Данилевский к тому времени стал инспектором одной из киевских гимназий. Он женился, остепенился, у него родилась дочь, которую он назвал Ольгою. С этой девочкой Гоголь подружился, когда гостил у Данилевских летом 1848 года. На этот раз он въехал в Киев уже не полубезвестным автором одной книги, не самонадеянным юношей, а человеком, которого вся образованная Россия чтила как одного из ее умственных вождей.

Гоголь не любил шумных сборищ, всеобщего изъявления восторга, ему лучше было, когда он гулял один по городу, постукивая по киевской мостовой своей суковатой палкой и держа за руку маленькую Оленьку Данилевскую.
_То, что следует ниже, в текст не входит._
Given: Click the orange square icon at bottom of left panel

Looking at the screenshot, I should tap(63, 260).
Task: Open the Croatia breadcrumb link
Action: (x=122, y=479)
В то лето он вспомнил приезды в Киев с папенькой и маменькой в гости к А. А. Трощинскому, свои болезни, киевских докторов, высокий берег, Андреевскую церковь над Подолом, всю будто свитую из крема, сладкую, спуск к реке, и киевские сады, дубравы, колокольню лавры, и Днепр — и дали за Днепром.

Днепр он воспел в «Страшной мести», киевскую бурсу (в которой учился его дед) в «Вии». «Теперь я принялся за историю нашей единственной, бедной Украины. Ничто так не успокаивает, как история, — писал Гоголь в ноябре 1833 года Максимовичу. — ...Вы не можете представить, как мне помогают в истории песни». «Туда туда! в Киев! в древний и прекрасный Киев! — пишет он в декабре 1833 года. — Он наш... Там или вокруг него деялись дела старины нашей». «Да это славно будет, если мы займем с тобою киевские кафедры. Много можно будет наделать добра» (там же). А вот письмо от генваря 1834 года: «Однако наперед положить условие: как только в Киев — лень к черту, чтоб и дух ее не пах. Да превратится он в Русские Афины, богоспасаемый наш город!» «Ты рассмотри лучше характер земляков, — читаем мы в письме от 12 февраля 1834 года, — они ленятся, но зато, если что задолбят в свою голову, то на веки. Ведь тут только решимость: раз начать, и все... Типография будет под боком. Чего ж больше! А воздух! а гливы! а рогиз! а соняшники! а паслин! а цыбуля! а вино хлебное... Тополи, груши, яблони, сливы, морели, дерен, вареники, борщ, лопух! Это просто роскошь! Это один только город у нас, в котором как-то пристало быть келье ученого». А еще через месяц в Киев летит новое письмо: «Песни нам нужно издать непременно в Киеве. Соединившись вместе, мы такое удерем издание, какого еще никогда ни у кого не было».